1月 25日

中華まんの日

食べ物の日

中華まんの日とは

毎年1月25日は「中華まんの日」です。1902年(明治35年)のこの日、北海道旭川市で日本観測史上最低気温の「マイナス41.0度」を記録したことにちなみ、寒い日には温かい「中華まん」を食べて心も体も暖まってもらいたいという願いを込めて制定されました。ほかほかと湯気が上がる中華まんは、冬の寒さを和らげてくれる日本の冬の風物詩です。

中華まんの日本での歩み

中華まんのルーツは、中国の「包子(パオズ)」にあります。日本で現在のような形で広く親しまれるようになったきっかけの一つは、1927年(昭和2年)に新宿中村屋の創業者・相馬愛蔵が、中国の肉まんを日本人の口に合うように改良して販売したことだと言われています。当時は「中華饅頭」と呼ばれ、冬の滋養強壮に良い食べ物として紹介されました。

コンビニと中華まん

現代の日本において、中華まんがこれほど身近になった大きな要因はコンビニエンスストアの普及です。1970年代からレジ横の保温ケースで販売されるようになり、学校帰りや仕事の合間に手軽に食べられる軽食として、不動の人気を確立しました。

進化し続けるバリエーション

定番の「肉まん」「あんまん」だけでなく、現在では多種多様な味が登場しています。ピザまん、カレーまんといった洋風・スパイシーなものから、高級食材を使ったもの、さらには人気キャラクターを模した見た目にも楽しい中華まんなど、その進化は止まることがありません。

地域による呼び方の違い

日本では地域によって呼び方が異なるのも面白い特徴です。

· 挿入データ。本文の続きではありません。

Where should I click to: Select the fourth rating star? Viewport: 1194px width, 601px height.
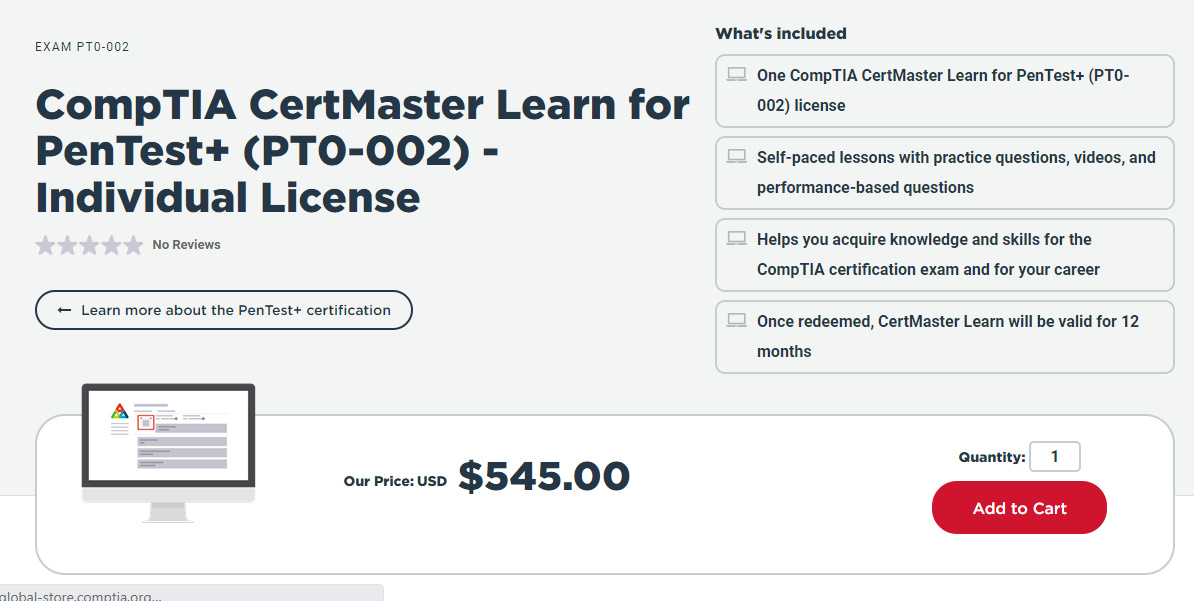(x=111, y=244)
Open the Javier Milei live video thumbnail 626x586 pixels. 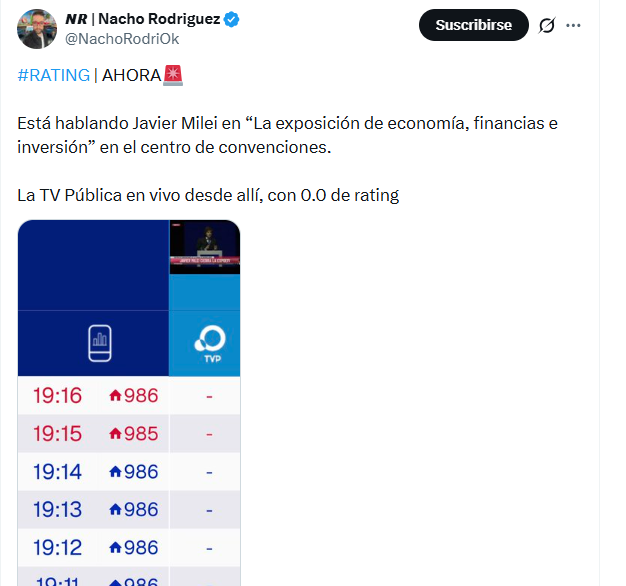click(x=204, y=247)
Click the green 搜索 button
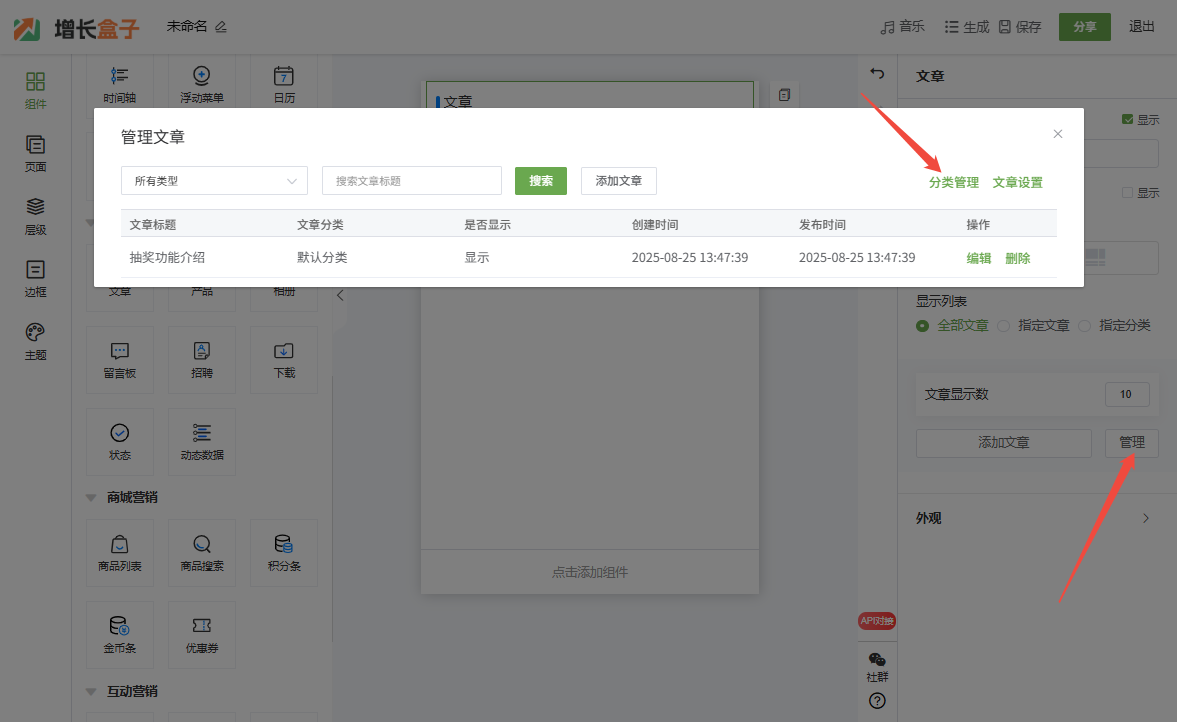The image size is (1177, 722). [x=541, y=181]
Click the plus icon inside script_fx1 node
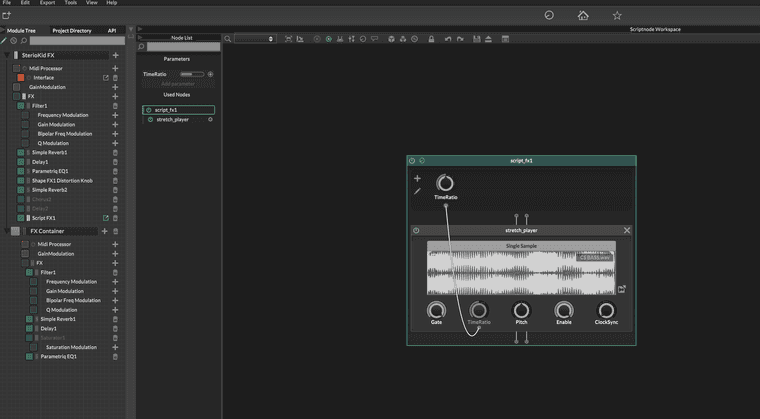Image resolution: width=760 pixels, height=419 pixels. click(x=417, y=179)
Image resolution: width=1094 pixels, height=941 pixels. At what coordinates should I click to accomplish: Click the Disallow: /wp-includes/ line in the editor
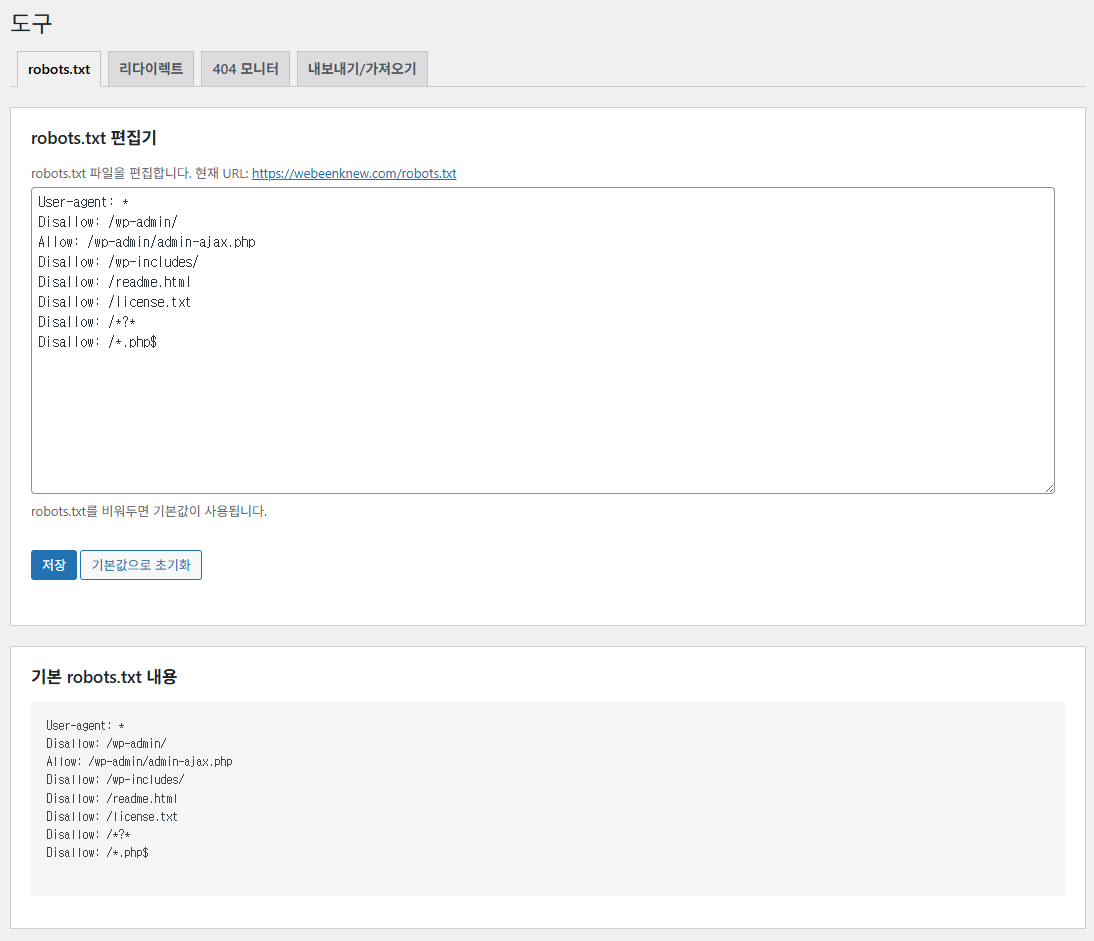118,262
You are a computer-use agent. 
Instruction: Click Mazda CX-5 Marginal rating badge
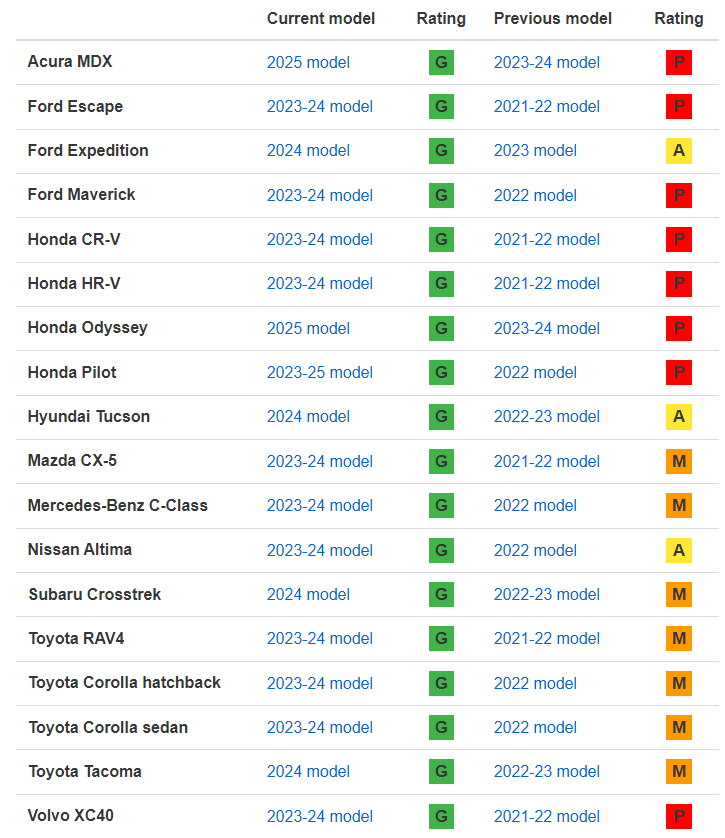(679, 461)
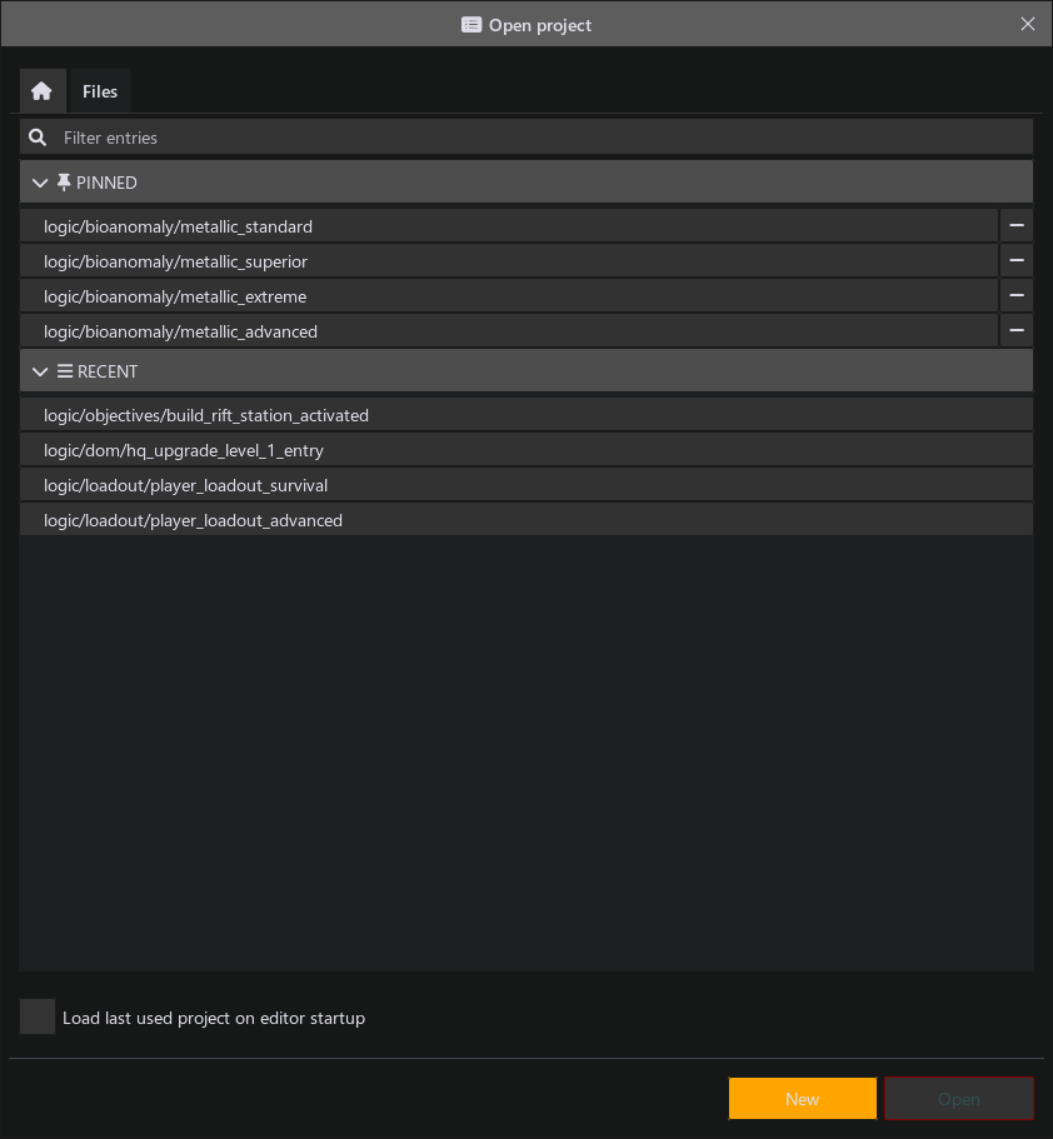Unpin the metallic_advanced entry
Image resolution: width=1053 pixels, height=1139 pixels.
point(1016,330)
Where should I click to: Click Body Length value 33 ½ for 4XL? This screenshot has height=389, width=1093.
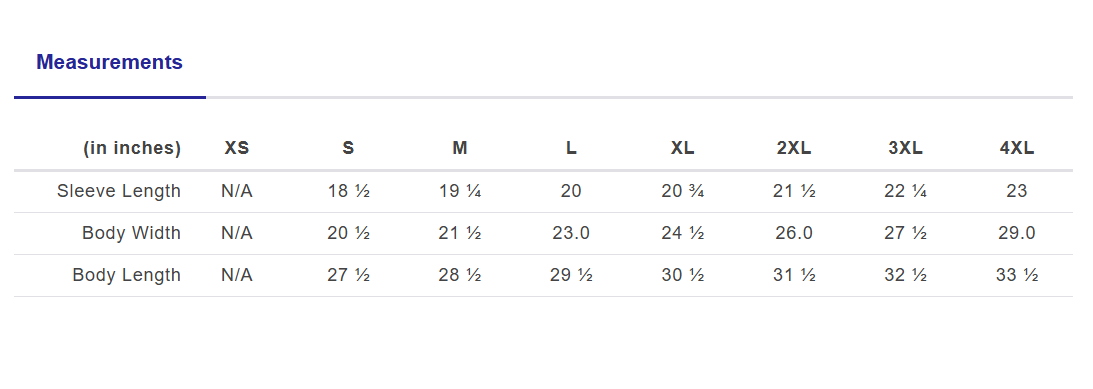1017,275

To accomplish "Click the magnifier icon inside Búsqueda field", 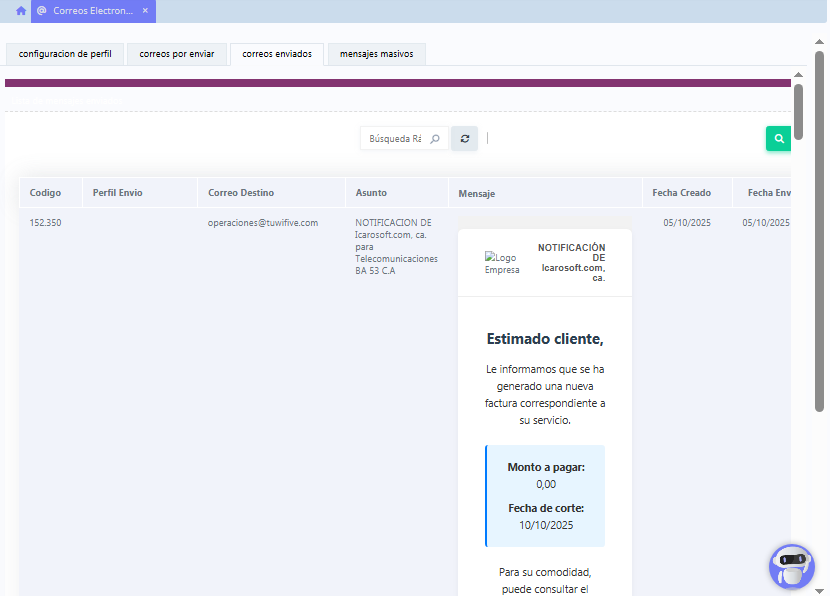I will click(x=435, y=139).
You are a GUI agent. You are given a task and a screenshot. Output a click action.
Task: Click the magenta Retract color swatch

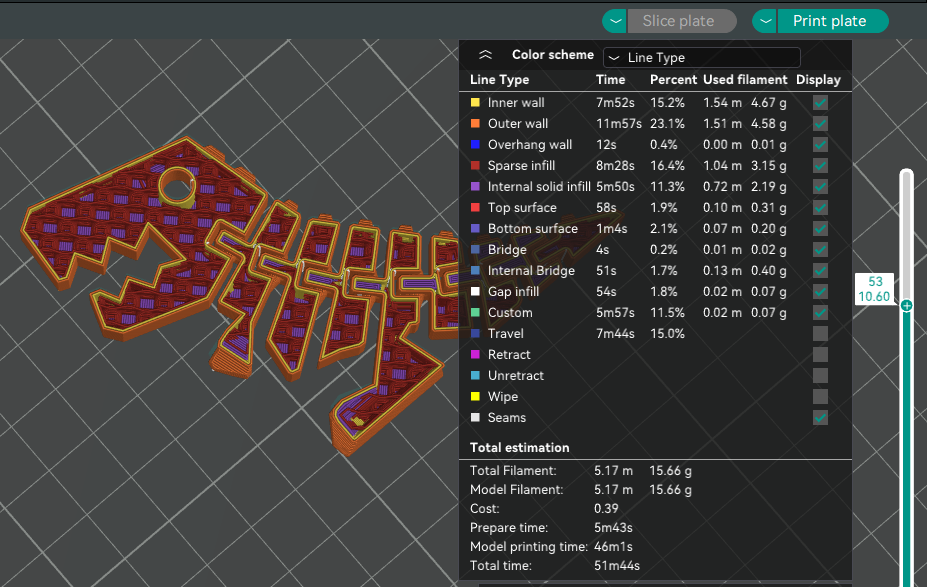(x=476, y=355)
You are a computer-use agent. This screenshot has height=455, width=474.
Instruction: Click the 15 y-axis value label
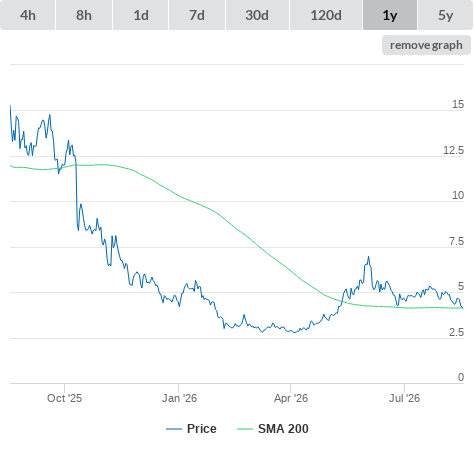[458, 104]
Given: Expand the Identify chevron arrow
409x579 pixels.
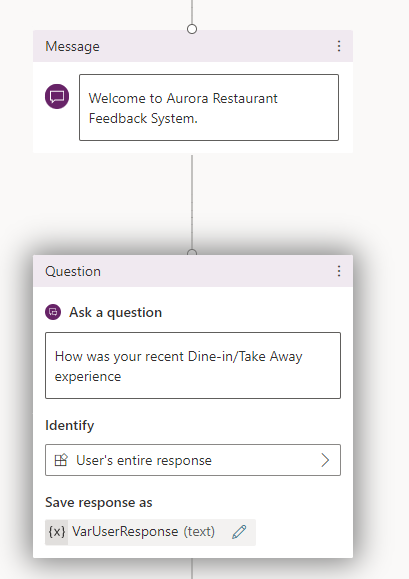Looking at the screenshot, I should pyautogui.click(x=325, y=460).
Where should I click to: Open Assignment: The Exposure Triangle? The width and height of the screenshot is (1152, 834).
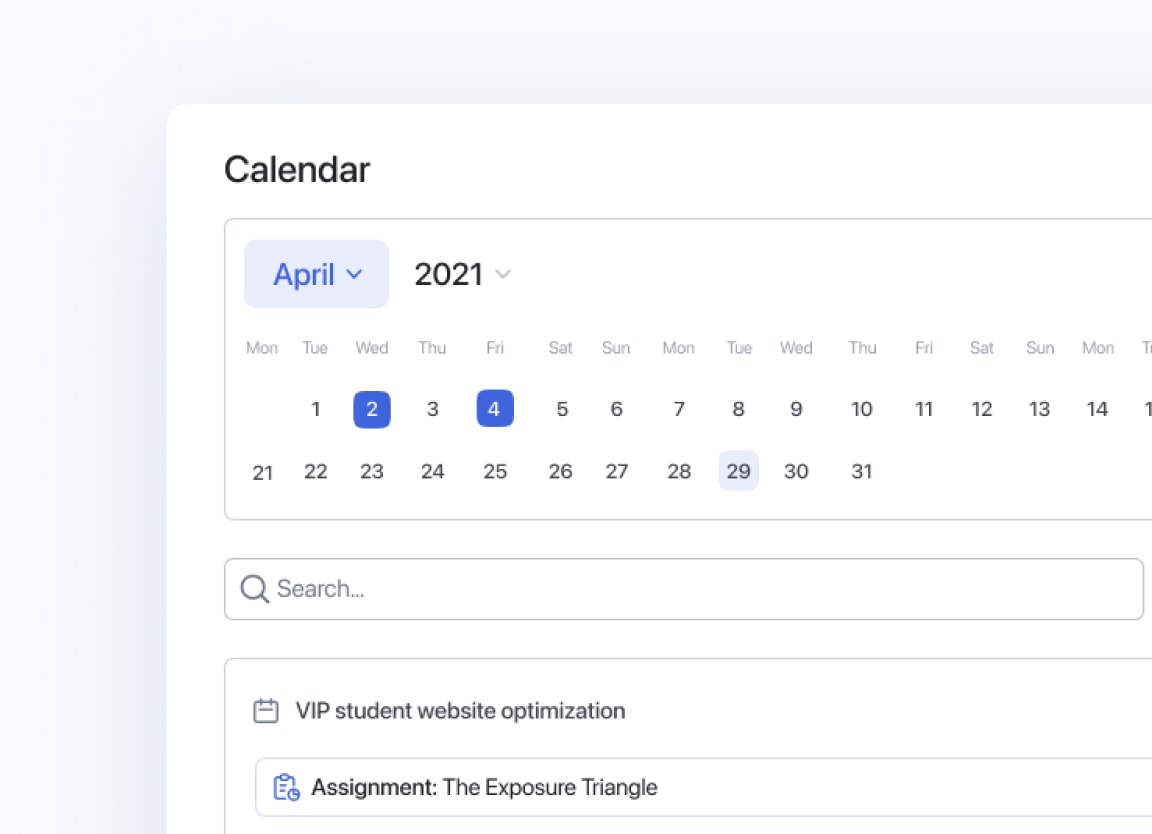[x=485, y=787]
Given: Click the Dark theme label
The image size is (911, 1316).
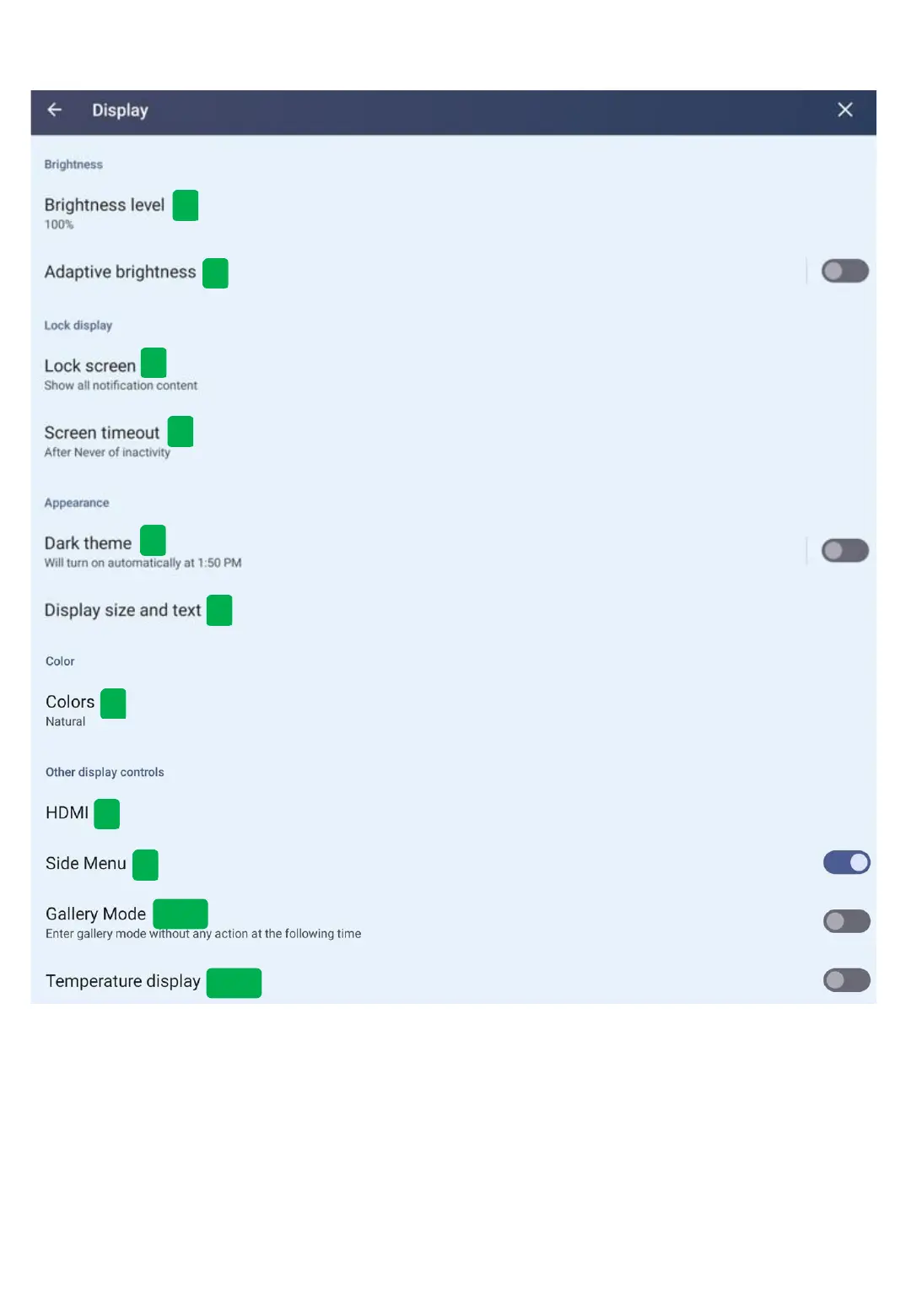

関東などの東日本では「肉まん」と呼ぶのが一般的ですが、関西では「肉」といえば「牛肉」を指す文化が強いため、豚肉を使っていることを明確にするために「豚まん(ぶたまん)」と呼ぶのが主流です。

中華まんの魅力と特徴

  • 片手で手軽に食べられ、短時間で空腹を満たせる
  • 蒸したての生地の「ふわふわ」「もちもち」とした食感が心地よい
  • 中身が詰まっているため保温性が高く、最後まで温かく食べられる
  • 甘い系(あん、チョコ等)から惣菜系まで、その日の気分で選べる
  • 寒い屋外で手に持った時の、カイロのようなじんわりとした温もりが嬉しい

美味しく食べるためのコツ

家庭で冷凍や冷蔵の中華まんを温める際、電子レンジを使う場合は「少量の水を振りかける」か「濡らしたキッチンペーパーで包む」のがふっくら仕上げる秘訣です。しかし、最高の味を楽しむならやはり「蒸し器」が一番。時間はかかりますが、生地のキメが整い、お店のような本格的な仕上がりになります。

からしや酢醤油の文化

中華まんの食べ方にも地域性があります。関西では「カラシ」をたっぷりつけて食べるのが定番ですし、九州などでは「酢醤油」をつけて食べるスタイルが一般的です。いつもの味に少し調味料を足してみるだけで、新しい美味しさを発見できるかもしれません。

中華まんの日を楽しむヒント

  • コンビニを巡って、最新の「期間限定中華まん」をチェックしてみる
  • お気に入りの肉まんに、酢醤油やラー油をつけて味変を楽しんでみる
  • 本格的な点心のお店で、手作りの大きな豚まんにかぶりつく
  • 自宅でホットプレートやフライパンを使い、底をカリッと焼いた「焼き中華まん」に挑戦する

湯気の向こうにある温もり

中華まんの日は、一年で最も寒い時期を、食の温かさで乗り越えようとする優しい記念日です。半分に割った時に溢れ出す熱い湯気と、口いっぱいに広がる旨味。1月25日は、ほかほかの中華まんを手に取って、身近な人と温かさを分け合いながら過ごしてみませんか。